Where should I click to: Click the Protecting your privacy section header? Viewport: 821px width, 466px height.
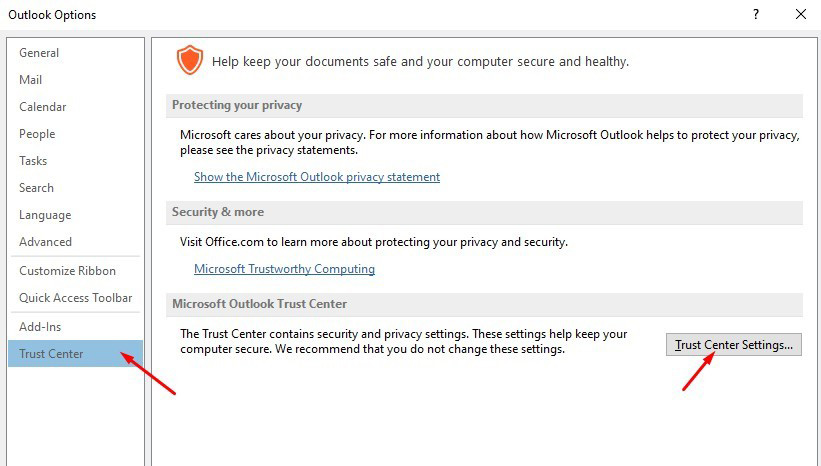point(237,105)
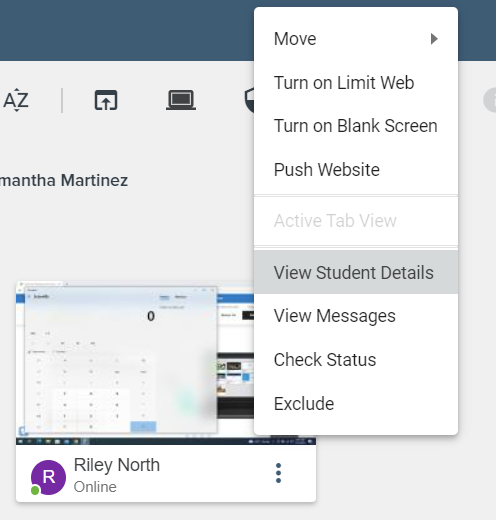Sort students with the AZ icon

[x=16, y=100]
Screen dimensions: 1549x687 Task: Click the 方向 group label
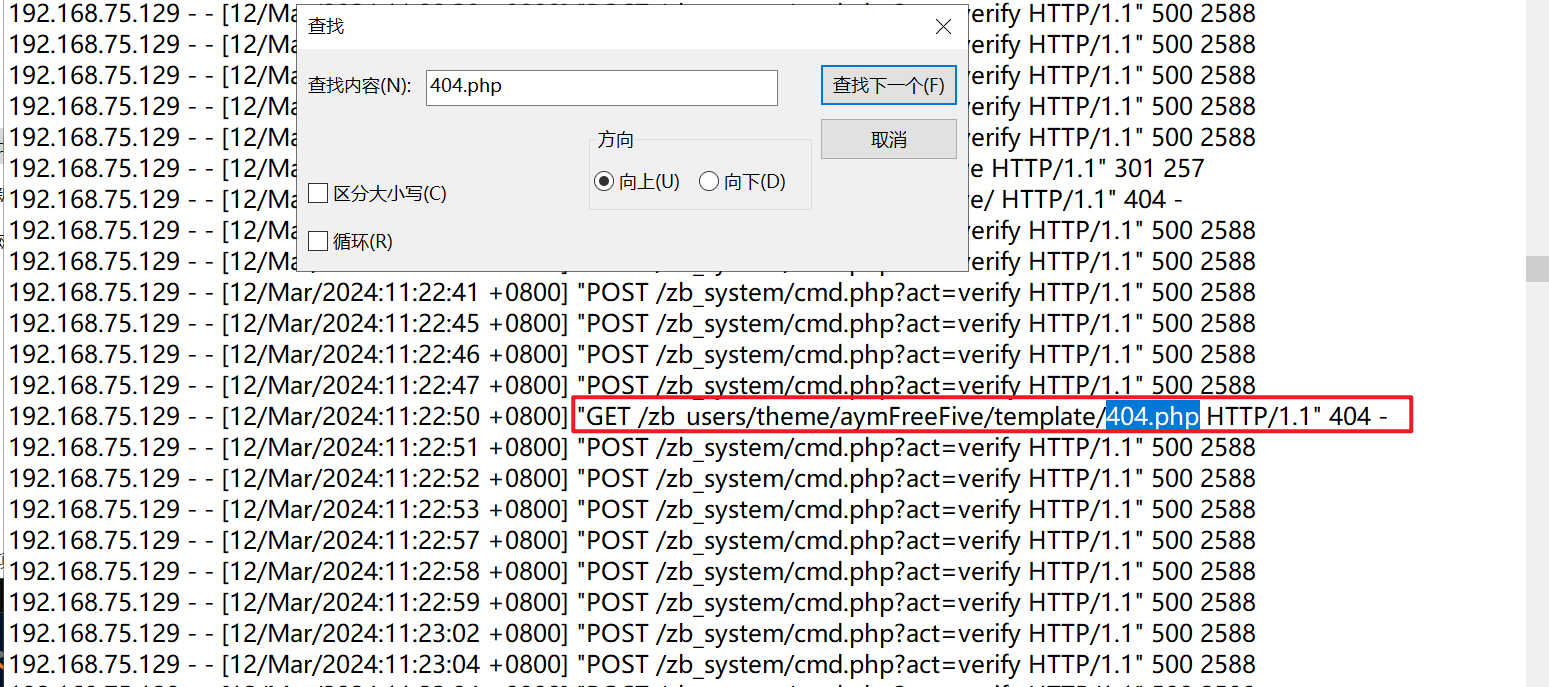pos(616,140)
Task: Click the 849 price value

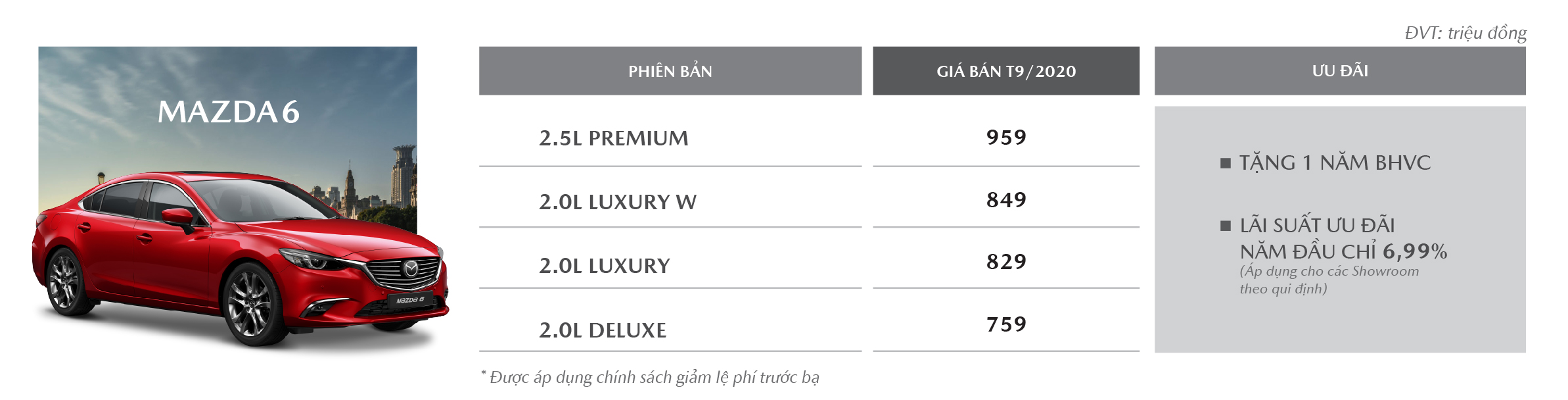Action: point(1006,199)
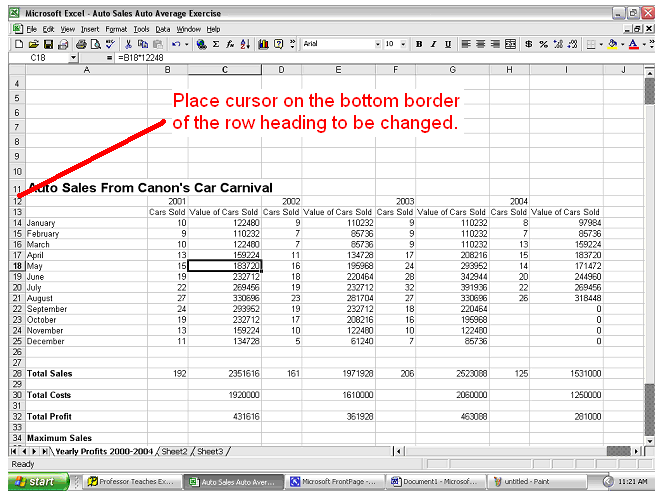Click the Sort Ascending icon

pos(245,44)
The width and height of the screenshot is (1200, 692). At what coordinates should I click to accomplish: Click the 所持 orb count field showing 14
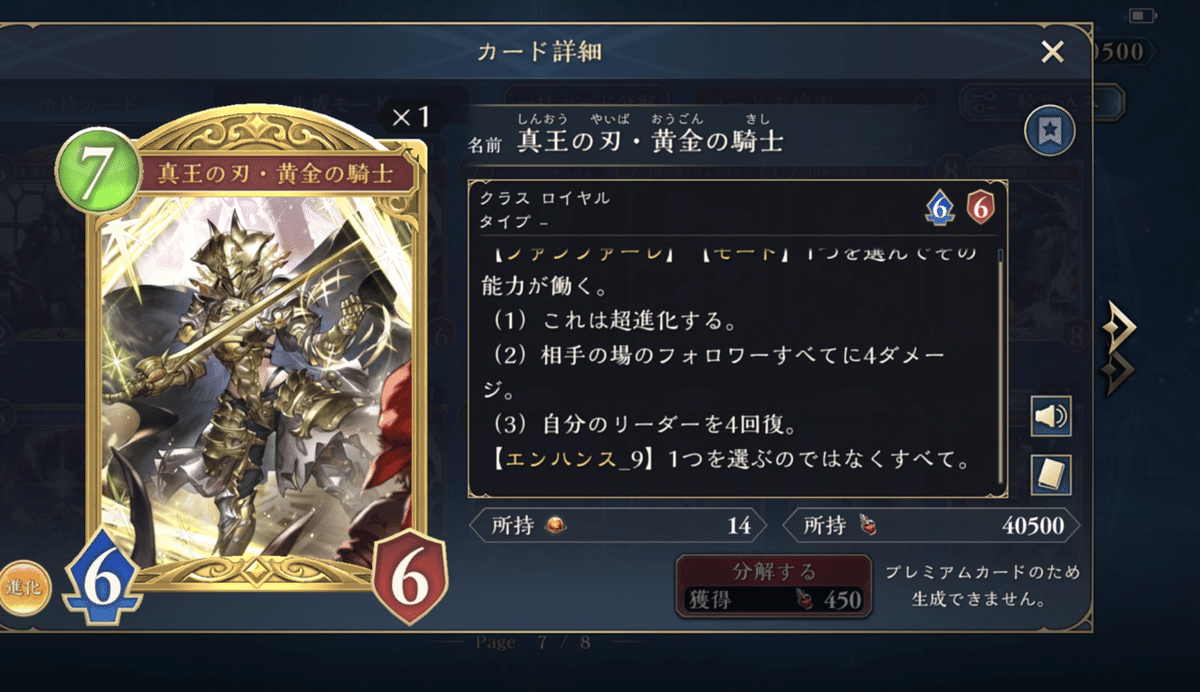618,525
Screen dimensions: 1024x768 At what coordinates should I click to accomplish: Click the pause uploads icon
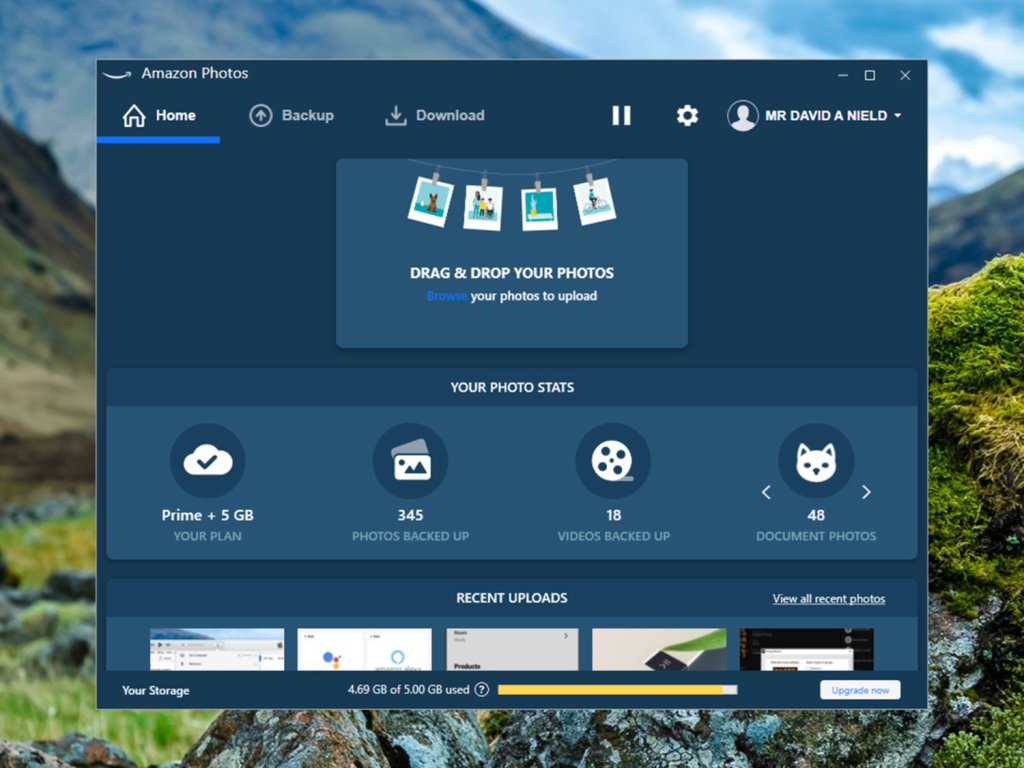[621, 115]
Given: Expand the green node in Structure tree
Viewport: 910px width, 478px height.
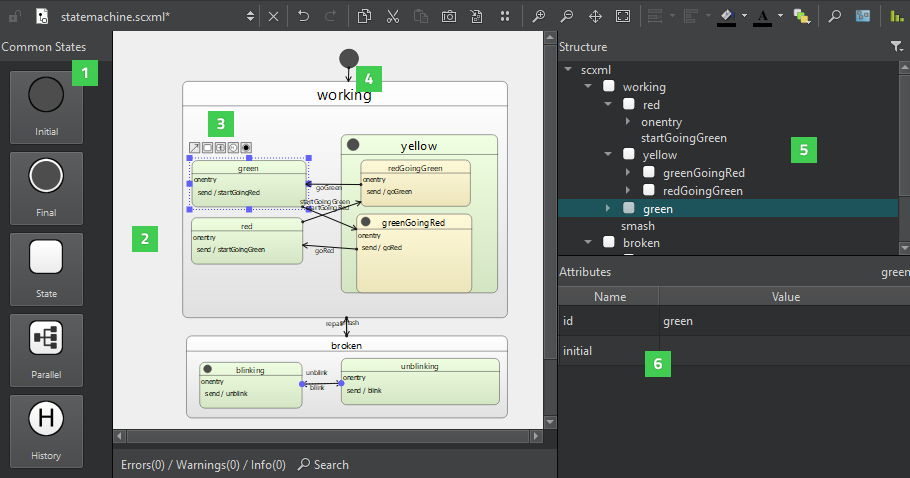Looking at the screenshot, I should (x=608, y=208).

== The problem ==
Print all the records exactly, minus any images.

== Reply ==
Where should I click to: Click the Protecting your privacy section header? Viewport: 821px width, 466px height.
point(237,105)
Sort students with the AZ icon

[x=16, y=100]
Screen dimensions: 1549x687 Task: Click the 方向 group label
pos(616,140)
Task: Click the 849 price value

Action: point(1006,199)
Click the Sort Ascending icon

pos(245,44)
The width and height of the screenshot is (1200, 692). At what coordinates should I click to accomplish: Click the 所持 orb count field showing 14
618,525
Screen dimensions: 1024x768 At what coordinates should I click to accomplish: Click the pause uploads icon
[621, 115]
Given: Expand the green node in Structure tree
Viewport: 910px width, 478px height.
Looking at the screenshot, I should (x=608, y=208).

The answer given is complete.